🤖 AI Summary
Existing medical multimodal large language models (e.g., LLaVA-Med) struggle to jointly leverage color fundus photography (CFP) and optical coherence tomography (OCT) images, and exhibit limited capability in clinically interpreting OCT-derived quantitative biomarkers.
Method: We propose a “quantitative-to-qualitative” diagnostic chain-of-thought paradigm, integrating CLIP-style cross-modal alignment, knowledge-guided instruction generation, and LoRA-based fine-tuning on the 7B-parameter Qwen2 foundation model to build an ophthalmology-specific multimodal large language model (MLLM) with clinical reasoning capacity.

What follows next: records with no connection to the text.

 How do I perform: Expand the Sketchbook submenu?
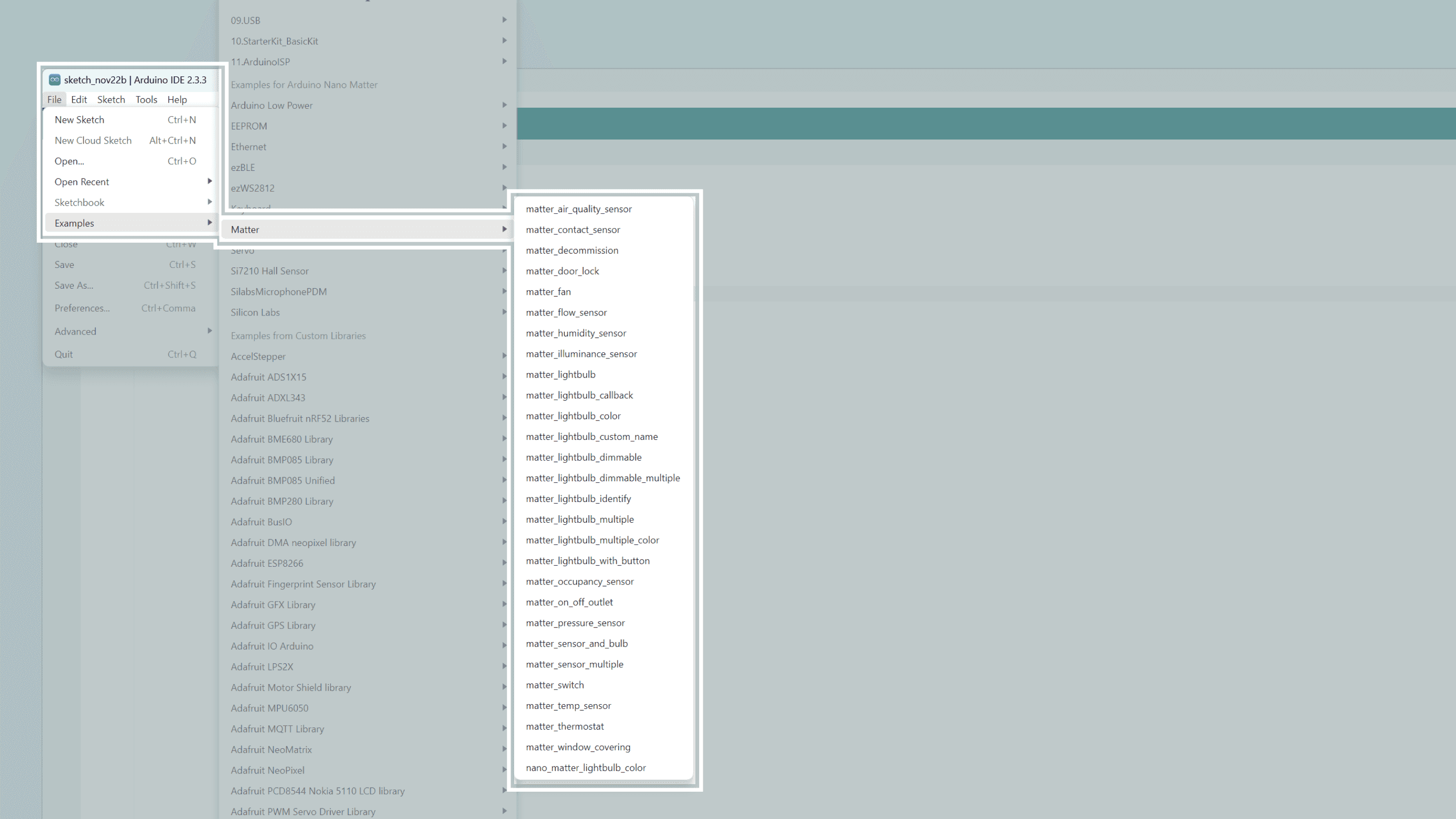[x=79, y=202]
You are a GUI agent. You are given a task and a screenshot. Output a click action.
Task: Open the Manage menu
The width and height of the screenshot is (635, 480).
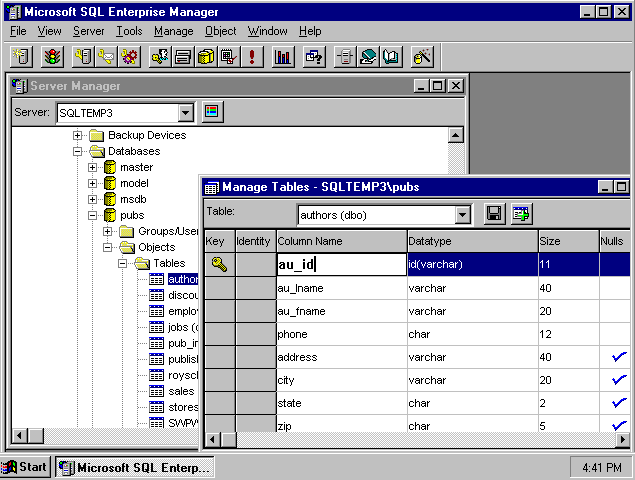(173, 32)
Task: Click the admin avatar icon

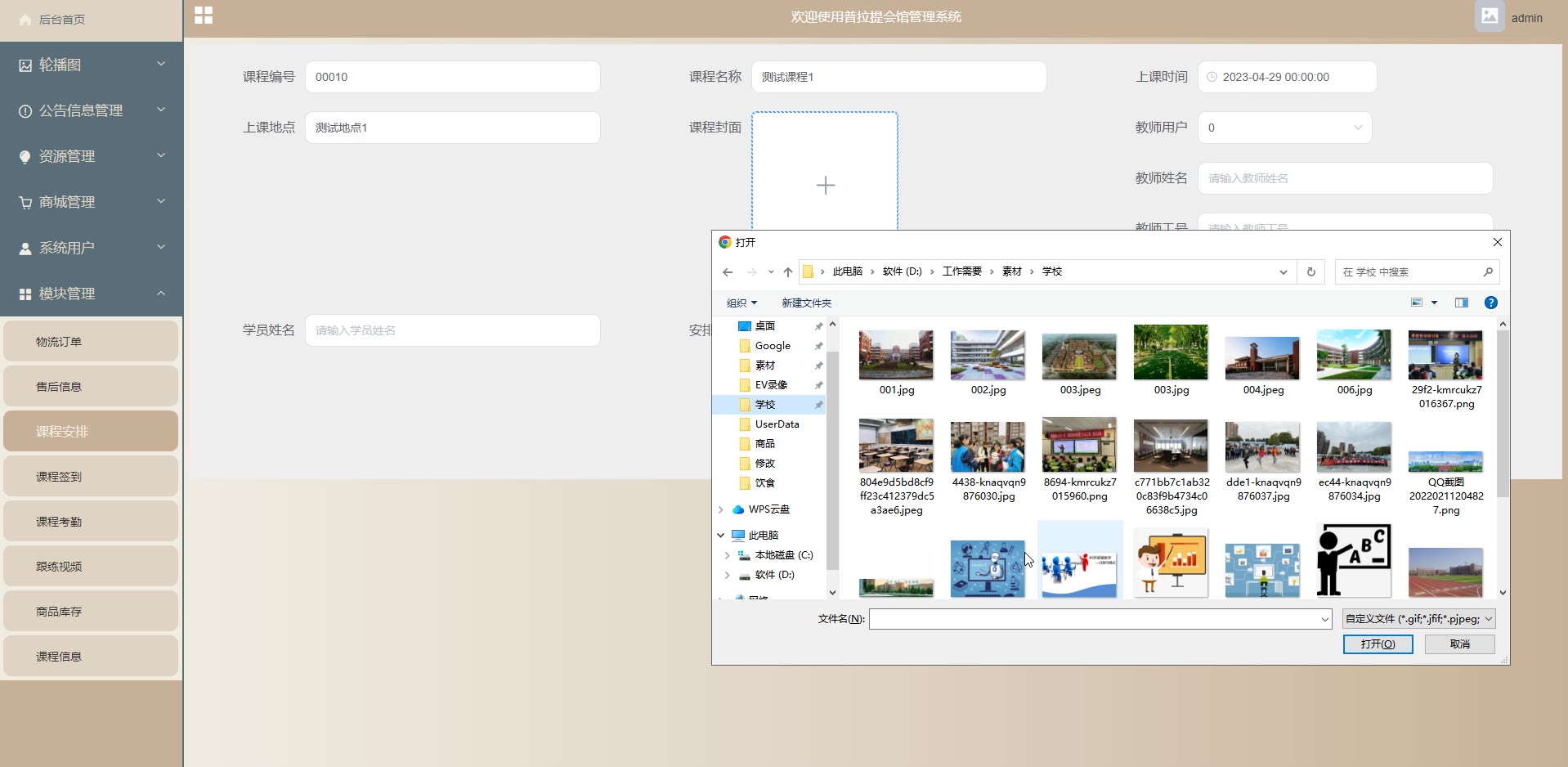Action: tap(1490, 16)
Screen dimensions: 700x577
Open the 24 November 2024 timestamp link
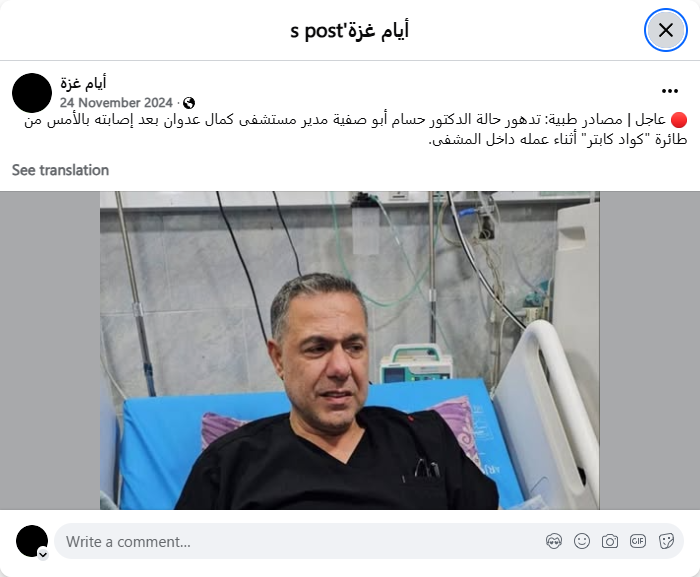pyautogui.click(x=116, y=103)
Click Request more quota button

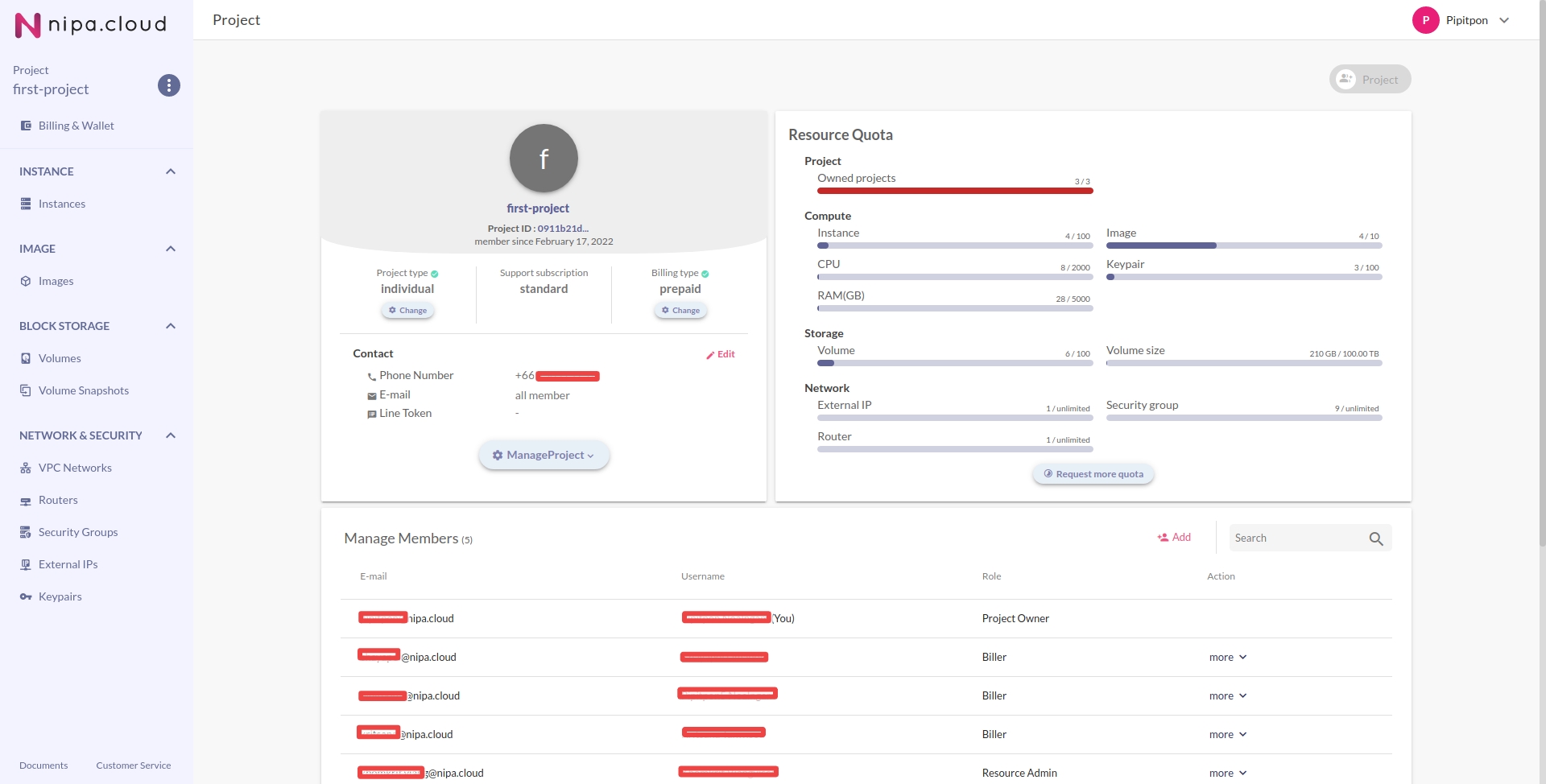[1093, 474]
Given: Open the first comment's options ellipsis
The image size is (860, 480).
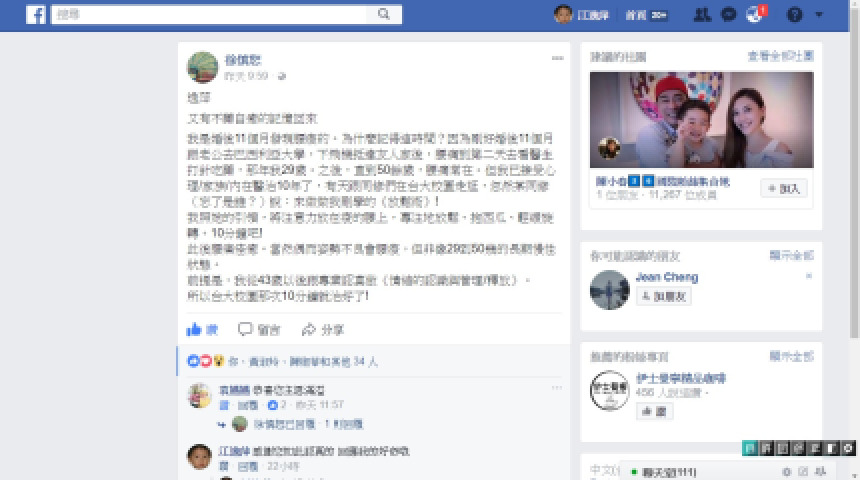Looking at the screenshot, I should click(x=557, y=388).
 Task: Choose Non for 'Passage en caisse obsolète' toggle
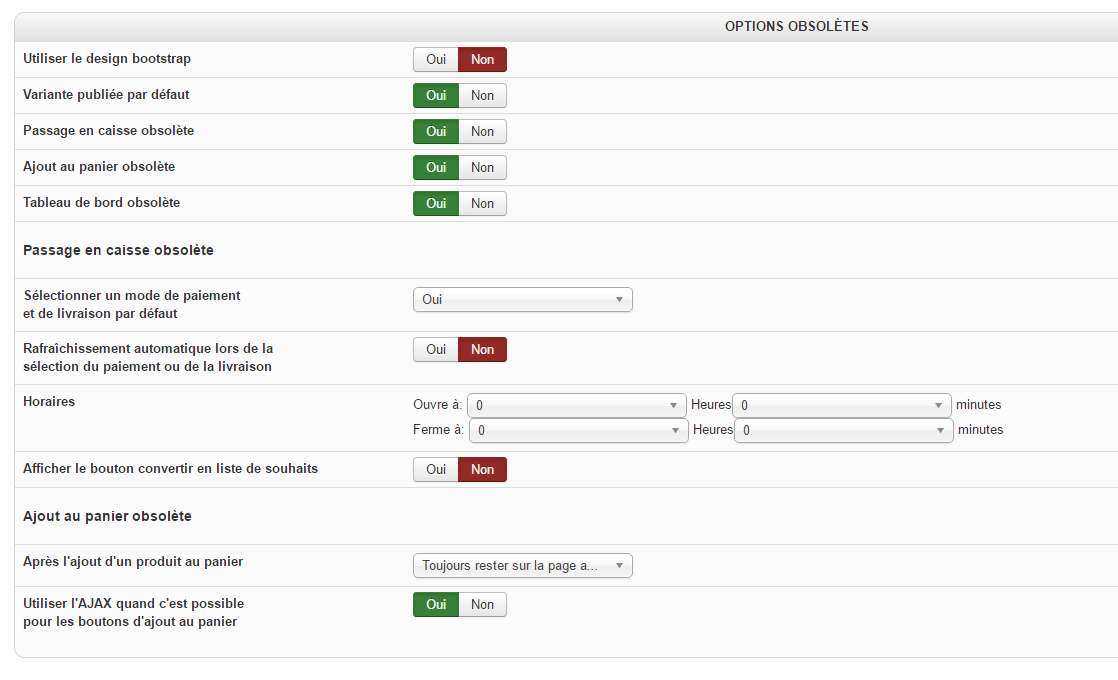pos(482,132)
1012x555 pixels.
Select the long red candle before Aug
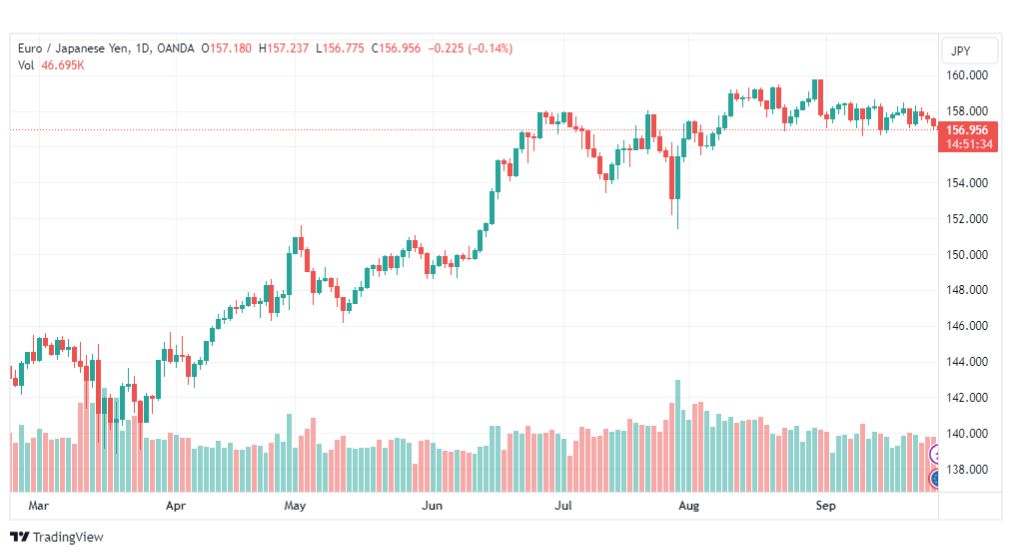(x=672, y=177)
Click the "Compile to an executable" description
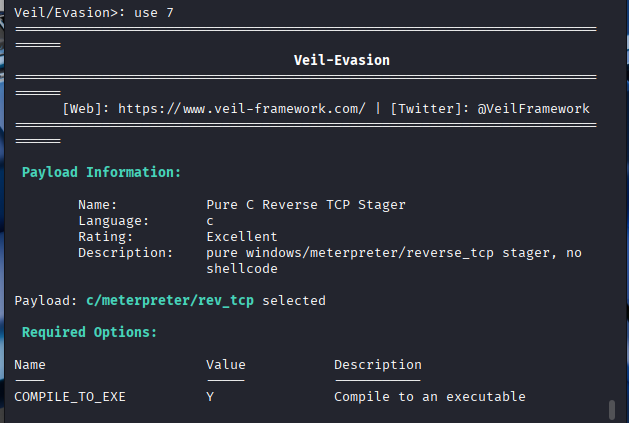This screenshot has width=629, height=423. coord(430,397)
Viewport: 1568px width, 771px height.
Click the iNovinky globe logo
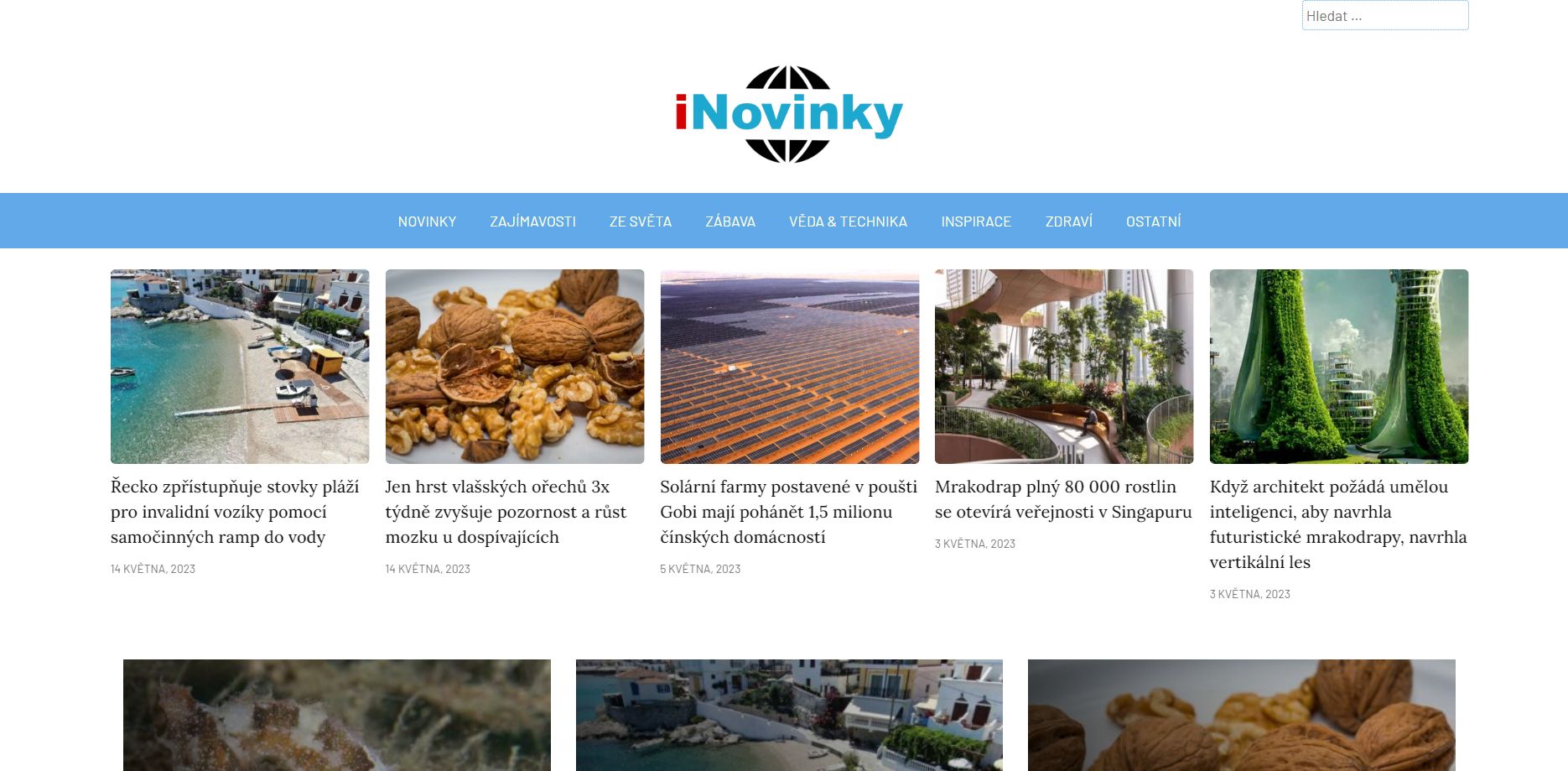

Contribution/Results: The model enables fine-grained lesion localization and interpretable diagnostic reasoning. On our proprietary ophthalmic benchmark, the 7B variant outperforms a 32B baseline model and surpasses OpenAI o3 in both diagnostic report quality and clinical fine-grained evaluation, significantly enhancing CFP–OCT multimodal synergistic interpretation.
📝 Abstract
Multimodal large language models (MLLMs) hold promise for integrating diverse data modalities, but current medical adaptations such as LLaVA-Med often fail to fully exploit the synergy between color fundus photography (CFP) and optical coherence tomography (OCT), and offer limited interpretability of quantitative biomarkers. We introduce GROK, a grounded multimodal large language model that jointly processes CFP, OCT, and text to deliver clinician-grade diagnoses of ocular and systemic disease. GROK comprises three core modules: Knowledge-Guided Instruction Generation, CLIP-Style OCT-Biomarker Alignment, and Supervised Instruction Fine-Tuning, which together establish a quantitative-to-qualitative diagnostic chain of thought, mirroring real clinical reasoning when producing detailed lesion annotations. To evaluate our approach, we introduce the Grounded Ophthalmic Understanding benchmark, which covers six disease categories and three tasks: macro-level diagnostic classification, report generation quality, and fine-grained clinical assessment of the generated chain of thought. Experiments show that, with only LoRA (Low-Rank Adaptation) fine-tuning of a 7B-parameter Qwen2 backbone, GROK outperforms comparable 7B and 32B baselines on both report quality and fine-grained clinical metrics, and even exceeds OpenAI o3. Code and data are publicly available in the GROK repository.